Deteriorated glutamate uptake and handling by astrocytes – our explanation for the origin of mental fatigue at a cellular level

Our hypothesis, which is a possible explanation for the origin of mental fatigue at a cellular level, originates from the fact that skull trauma or brain disease causes neuroinflammation, which impairs the function of the blood-brain barrier (BBB). It is well known from experimental studies that inflammatory activity with the concommittant production of proinflammatory cytokines impairs functions of the BBB and also reduces the glutamate uptake capacity by astrocytes. This indicates that inflammatory activity can be one important factor in impaired glutamate clearance of the extracellular space by astrocytes. When the extracellular level of glutamate is increased, neuronal signalling will be less specific. As glutamate signalling is important for information intake and information processing including concentration capacity and memory, it is of the utmost importance that the astrocyte glutamate uptake and handling is functioning optimally. Interestingly, the levels of other signalling substances, such as dopamine, noradrenalin and serotonin (5-HT), decline following damage to or disease of the CNS. The signalling substances are needed to support attention and concentration capacity.

Aspects on neuronal signalling following brain damage

Cognitive activities resulting in increased tiredness or fatigue have also been suggested to be related to compensatory activities when the brain works ineffectively. Magnetic Resonance Imaging (MRI) has demonstrated that larger regions are activated in the brain after mental effort in persons suffering from mental fatigue following brain damage, which may indicate that brain activity is altered following such damage.

The figure is a simplified illustration of neuronal networks which consist of the neurons A-G (red) under normal conditions (left in the figure). Cell A activates cell B, followed by C and later D. Surrounding astrocytes (blue) recognise, then interact with the neuronal activities.

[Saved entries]

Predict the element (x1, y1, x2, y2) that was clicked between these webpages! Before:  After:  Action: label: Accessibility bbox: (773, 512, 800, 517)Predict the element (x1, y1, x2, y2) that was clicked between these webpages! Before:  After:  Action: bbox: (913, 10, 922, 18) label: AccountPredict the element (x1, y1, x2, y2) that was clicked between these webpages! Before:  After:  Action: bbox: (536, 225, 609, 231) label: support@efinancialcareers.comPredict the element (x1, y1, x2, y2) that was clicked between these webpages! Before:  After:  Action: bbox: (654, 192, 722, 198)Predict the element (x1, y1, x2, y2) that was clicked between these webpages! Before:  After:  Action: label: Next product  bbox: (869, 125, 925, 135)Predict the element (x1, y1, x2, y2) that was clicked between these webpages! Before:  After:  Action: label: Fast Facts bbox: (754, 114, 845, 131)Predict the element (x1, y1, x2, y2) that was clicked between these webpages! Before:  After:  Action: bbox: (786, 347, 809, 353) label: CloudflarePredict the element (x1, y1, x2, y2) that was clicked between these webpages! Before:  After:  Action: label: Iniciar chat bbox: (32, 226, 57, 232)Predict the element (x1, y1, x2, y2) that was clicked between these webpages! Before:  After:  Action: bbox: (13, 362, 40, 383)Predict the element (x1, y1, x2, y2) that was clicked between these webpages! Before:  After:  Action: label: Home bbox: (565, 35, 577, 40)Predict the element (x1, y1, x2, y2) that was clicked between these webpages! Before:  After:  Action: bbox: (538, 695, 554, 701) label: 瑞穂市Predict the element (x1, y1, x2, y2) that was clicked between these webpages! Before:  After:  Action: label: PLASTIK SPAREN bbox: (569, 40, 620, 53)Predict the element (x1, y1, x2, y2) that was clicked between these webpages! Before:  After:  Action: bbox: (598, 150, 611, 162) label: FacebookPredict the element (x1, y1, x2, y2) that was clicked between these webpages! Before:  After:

_Check your understanding_
1. According to the mental fatigue text, what has MRI shown in people with mental fatigue after brain damage?
2. Please output the part of the mental fatigue text from "Aspects on neuronal" up to and including "following such damage.".

_List of answers_
1. Larger regions of the brain are activated after mental effort.

2.
Aspects on neuronal signalling following brain damage

Cognitive activities resulting in increased tiredness or fatigue have also been suggested to be related to compensatory activities when the brain works ineffectively. Magnetic Resonance Imaging (MRI) has demonstrated that larger regions are activated in the brain after mental effort in persons suffering from mental fatigue following brain damage, which may indicate that brain activity is altered following such damage.